Pattern: Synchronous acknowledgment + asynchronous processing. The API returns 202 Accepted with a job ID immediately. The client polls or subscribes to a webhook. This gives the caller immediate feedback while decoupling the actual work.

Build vs Buy vs Managed Service

Buy / use managed service when:

  • This is not your core differentiator
  • The operational cost (on-call, upgrades, disaster recovery) exceeds the build cost
  • You need it now, not in three months

Build when:

  • Deep customisation is required that no off-the-shelf option provides
  • Cost at scale makes managed pricing prohibitive
  • Vendor lock-in risk is unacceptable for a critical dependency
  • You have the expertise to maintain it properly

The managed service trap: The first year of a managed service is cheap. Year three, when you are deeply integrated, pricing changes or the service is deprecated. Evaluate switching cost before committing.

Cost vs Latency (AI-specific)

AI inference is expensive. The cost-latency frontier is a key design decision.

Model routing: Use a cheap, fast model (Claude Haiku, GPT-4o-mini) for classification, extraction, and simple generation. Reserve the expensive model for complex reasoning. A two-tier router that scores query complexity can reduce cost by 60–80% with minimal quality loss.

Prompt caching: Anthropic's cache_control allows caching the system prompt and repeated context across requests. For a 10,000-token system prompt called 1,000 times per day, caching reduces that cost by ~90%.

Bad RAG chunking doubles your token cost. If chunks are too large, irrelevant context fills the window. If they are too small, you need more chunks to answer the question. The optimal chunk size depends on your document structure and query patterns — measure it.

Streaming reduces perceived latency, not actual latency. A 10-second response feels faster when tokens arrive after 200 ms.
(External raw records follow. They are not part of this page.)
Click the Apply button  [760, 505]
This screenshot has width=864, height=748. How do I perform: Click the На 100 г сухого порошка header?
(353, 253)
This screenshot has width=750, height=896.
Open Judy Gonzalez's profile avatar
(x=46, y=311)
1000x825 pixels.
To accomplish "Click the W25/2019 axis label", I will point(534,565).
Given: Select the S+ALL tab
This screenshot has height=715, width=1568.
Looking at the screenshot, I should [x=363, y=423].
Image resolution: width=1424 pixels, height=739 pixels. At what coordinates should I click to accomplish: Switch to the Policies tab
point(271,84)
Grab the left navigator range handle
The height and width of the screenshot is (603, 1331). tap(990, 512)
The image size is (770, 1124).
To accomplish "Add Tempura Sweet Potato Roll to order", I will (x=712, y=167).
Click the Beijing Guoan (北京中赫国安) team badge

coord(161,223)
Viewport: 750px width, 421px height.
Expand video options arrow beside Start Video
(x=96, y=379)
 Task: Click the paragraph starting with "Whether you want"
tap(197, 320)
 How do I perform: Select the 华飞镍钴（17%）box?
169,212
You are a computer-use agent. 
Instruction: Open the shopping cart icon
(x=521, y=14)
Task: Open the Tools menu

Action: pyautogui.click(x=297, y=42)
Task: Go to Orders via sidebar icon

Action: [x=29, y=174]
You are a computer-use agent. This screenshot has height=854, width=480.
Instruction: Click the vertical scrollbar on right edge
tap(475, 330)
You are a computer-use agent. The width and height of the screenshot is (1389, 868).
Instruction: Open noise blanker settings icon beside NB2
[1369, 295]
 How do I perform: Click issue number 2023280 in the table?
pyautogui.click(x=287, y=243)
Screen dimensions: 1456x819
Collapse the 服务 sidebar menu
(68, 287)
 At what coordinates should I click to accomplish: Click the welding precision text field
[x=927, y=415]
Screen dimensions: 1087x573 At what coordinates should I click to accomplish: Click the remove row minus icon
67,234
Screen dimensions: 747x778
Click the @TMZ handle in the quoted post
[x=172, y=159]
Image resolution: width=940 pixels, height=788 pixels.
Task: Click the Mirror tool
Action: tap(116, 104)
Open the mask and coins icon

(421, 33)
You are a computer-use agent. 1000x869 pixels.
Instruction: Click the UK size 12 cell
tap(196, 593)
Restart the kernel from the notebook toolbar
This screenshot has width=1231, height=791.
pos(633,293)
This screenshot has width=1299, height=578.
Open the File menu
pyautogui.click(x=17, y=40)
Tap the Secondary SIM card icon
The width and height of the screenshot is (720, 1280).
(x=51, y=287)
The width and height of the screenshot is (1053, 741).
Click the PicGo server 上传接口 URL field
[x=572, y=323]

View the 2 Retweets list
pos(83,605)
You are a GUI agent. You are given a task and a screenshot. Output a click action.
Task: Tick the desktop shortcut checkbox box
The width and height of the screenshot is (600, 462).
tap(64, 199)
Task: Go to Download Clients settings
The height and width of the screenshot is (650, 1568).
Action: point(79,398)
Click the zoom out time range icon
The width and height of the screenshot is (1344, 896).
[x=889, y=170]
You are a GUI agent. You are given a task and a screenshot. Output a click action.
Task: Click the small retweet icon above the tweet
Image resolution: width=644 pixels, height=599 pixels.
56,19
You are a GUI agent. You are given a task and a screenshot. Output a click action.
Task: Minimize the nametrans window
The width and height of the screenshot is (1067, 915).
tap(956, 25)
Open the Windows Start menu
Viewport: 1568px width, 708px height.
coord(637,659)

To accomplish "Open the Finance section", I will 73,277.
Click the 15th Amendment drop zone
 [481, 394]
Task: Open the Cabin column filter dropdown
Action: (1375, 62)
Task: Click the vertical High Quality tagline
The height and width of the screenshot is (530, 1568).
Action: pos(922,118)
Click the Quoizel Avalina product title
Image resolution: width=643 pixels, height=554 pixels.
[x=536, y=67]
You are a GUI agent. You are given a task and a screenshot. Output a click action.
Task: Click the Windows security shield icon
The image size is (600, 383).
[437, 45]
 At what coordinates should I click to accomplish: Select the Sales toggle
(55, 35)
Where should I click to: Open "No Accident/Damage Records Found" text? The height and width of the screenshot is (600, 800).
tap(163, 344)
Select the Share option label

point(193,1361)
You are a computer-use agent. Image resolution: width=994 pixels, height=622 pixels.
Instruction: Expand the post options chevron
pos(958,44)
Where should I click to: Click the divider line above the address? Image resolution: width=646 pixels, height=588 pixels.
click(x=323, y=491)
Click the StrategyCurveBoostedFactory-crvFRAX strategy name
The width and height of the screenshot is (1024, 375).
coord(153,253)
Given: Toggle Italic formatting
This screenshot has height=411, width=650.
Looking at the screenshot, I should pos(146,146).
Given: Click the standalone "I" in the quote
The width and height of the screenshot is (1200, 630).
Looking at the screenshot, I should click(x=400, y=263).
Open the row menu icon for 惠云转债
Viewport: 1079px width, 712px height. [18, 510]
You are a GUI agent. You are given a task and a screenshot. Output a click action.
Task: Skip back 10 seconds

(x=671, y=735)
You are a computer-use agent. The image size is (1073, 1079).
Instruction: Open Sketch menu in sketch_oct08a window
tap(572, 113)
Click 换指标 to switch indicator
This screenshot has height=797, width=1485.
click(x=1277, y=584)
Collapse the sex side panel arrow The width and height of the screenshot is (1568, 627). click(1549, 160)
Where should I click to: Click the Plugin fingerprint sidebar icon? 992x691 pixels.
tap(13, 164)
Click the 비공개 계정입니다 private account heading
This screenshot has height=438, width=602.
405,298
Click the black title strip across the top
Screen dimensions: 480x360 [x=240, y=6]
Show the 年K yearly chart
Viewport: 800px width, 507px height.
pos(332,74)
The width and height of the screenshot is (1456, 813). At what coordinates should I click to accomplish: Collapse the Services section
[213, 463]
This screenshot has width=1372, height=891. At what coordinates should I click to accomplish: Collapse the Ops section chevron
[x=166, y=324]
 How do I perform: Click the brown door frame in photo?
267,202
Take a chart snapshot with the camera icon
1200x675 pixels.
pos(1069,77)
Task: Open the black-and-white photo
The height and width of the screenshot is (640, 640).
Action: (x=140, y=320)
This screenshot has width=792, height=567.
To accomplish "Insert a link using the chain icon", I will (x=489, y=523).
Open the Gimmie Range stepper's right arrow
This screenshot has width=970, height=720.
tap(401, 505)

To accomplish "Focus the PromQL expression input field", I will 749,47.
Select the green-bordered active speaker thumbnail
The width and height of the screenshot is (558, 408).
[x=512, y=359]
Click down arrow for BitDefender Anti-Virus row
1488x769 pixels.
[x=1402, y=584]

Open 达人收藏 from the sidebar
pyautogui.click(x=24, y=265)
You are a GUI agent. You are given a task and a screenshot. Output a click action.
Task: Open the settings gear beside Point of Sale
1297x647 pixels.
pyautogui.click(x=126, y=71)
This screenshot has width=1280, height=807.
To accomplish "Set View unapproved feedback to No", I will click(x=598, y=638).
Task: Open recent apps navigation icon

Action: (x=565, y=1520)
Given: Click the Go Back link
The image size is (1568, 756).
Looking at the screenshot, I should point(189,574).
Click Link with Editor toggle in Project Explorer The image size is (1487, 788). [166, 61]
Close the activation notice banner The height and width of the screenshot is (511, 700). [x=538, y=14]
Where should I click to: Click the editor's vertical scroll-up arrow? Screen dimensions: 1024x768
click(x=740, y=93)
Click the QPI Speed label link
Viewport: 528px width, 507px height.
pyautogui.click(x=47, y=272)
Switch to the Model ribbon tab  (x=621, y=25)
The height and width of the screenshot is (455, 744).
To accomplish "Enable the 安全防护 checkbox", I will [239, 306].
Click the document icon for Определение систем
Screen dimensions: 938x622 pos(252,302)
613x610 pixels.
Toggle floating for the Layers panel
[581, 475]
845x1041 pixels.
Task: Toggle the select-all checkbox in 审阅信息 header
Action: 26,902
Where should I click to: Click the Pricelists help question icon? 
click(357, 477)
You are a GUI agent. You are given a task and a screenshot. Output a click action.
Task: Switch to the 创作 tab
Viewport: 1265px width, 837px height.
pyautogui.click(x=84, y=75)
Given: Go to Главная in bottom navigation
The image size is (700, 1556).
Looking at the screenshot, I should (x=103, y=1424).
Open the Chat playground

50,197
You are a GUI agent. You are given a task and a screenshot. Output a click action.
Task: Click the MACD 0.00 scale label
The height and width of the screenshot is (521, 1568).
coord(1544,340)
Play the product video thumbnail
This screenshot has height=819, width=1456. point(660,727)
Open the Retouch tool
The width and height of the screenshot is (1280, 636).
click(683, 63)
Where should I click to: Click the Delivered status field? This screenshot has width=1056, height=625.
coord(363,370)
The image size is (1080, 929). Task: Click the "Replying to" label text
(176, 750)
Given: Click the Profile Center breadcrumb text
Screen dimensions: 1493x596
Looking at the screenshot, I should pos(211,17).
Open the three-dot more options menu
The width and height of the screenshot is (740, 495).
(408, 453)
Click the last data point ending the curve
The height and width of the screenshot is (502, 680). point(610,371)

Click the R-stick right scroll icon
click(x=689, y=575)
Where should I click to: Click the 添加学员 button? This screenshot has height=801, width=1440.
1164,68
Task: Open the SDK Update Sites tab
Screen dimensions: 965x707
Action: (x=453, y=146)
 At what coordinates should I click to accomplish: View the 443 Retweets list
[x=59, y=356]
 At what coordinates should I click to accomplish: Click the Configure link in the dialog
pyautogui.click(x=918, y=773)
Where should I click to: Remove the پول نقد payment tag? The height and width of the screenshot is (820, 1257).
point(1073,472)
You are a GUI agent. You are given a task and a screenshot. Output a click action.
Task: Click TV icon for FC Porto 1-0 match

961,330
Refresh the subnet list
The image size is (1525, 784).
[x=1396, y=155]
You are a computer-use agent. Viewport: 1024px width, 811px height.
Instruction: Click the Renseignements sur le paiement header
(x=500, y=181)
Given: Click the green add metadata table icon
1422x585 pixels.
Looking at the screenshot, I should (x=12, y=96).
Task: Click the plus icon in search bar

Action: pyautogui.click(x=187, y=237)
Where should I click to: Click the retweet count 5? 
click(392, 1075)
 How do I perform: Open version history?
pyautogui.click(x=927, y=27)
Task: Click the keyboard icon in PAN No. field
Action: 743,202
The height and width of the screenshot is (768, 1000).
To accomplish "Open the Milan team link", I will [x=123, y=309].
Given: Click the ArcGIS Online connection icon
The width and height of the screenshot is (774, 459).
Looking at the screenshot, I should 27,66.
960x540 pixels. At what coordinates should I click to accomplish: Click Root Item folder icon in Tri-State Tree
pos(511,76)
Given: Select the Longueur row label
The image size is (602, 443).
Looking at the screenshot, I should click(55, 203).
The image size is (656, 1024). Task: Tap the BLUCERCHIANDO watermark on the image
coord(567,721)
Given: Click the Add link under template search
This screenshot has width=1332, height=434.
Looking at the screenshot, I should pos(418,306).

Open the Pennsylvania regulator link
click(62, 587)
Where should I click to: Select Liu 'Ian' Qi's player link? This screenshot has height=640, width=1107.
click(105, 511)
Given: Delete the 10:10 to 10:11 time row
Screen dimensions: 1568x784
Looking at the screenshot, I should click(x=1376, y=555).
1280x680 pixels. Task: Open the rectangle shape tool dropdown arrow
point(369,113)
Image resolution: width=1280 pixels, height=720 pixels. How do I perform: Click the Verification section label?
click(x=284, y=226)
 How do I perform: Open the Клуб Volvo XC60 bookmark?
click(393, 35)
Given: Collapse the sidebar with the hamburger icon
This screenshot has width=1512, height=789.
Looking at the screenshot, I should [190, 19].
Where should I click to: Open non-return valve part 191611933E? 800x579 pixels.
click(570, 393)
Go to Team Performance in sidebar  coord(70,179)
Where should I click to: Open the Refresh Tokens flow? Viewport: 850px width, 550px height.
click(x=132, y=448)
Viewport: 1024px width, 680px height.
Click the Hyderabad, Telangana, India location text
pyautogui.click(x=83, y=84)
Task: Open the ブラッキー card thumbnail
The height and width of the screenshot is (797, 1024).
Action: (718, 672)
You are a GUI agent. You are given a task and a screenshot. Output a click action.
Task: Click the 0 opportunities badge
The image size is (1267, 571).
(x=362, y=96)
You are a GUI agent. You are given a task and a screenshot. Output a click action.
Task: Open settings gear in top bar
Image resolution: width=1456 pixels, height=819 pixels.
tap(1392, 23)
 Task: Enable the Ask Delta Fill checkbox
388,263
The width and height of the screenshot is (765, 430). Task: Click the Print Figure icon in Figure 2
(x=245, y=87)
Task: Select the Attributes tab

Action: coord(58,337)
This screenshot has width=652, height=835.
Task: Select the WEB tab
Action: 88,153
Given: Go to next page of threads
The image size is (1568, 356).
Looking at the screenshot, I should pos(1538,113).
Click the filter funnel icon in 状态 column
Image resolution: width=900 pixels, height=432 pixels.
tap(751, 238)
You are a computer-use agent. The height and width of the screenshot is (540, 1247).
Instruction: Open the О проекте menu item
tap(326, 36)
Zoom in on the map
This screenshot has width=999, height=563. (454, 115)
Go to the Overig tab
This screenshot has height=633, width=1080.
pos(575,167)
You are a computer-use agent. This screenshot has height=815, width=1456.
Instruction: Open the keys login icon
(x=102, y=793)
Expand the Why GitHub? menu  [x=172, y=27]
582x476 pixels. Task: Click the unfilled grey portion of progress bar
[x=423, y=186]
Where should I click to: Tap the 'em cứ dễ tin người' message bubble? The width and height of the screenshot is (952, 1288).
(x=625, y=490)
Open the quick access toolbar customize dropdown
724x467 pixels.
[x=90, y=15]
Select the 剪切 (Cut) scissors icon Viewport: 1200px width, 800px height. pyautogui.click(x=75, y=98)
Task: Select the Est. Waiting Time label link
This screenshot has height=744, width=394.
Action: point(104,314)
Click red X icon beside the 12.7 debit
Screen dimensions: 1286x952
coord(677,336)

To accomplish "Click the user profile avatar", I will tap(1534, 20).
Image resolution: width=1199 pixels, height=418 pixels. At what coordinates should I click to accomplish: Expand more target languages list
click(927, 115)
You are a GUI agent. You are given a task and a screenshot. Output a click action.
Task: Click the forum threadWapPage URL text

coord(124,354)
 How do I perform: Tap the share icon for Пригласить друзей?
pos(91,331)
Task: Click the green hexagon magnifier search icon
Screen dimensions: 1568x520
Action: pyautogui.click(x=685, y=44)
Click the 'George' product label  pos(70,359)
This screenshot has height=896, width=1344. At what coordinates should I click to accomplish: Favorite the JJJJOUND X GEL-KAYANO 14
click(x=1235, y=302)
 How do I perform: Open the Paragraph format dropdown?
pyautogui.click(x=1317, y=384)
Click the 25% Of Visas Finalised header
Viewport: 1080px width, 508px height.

It does not reduce the compute cost or the time-to-completion.

Connections

Open Questions

  • How do you measure whether a caching strategy is net-positive given invalidation complexity and staleness risk?
  • At what traffic level does horizontal scaling + external state storage become cheaper than vertical scaling?
  • Is there a principled way to decide the model routing threshold, or is it always empirical?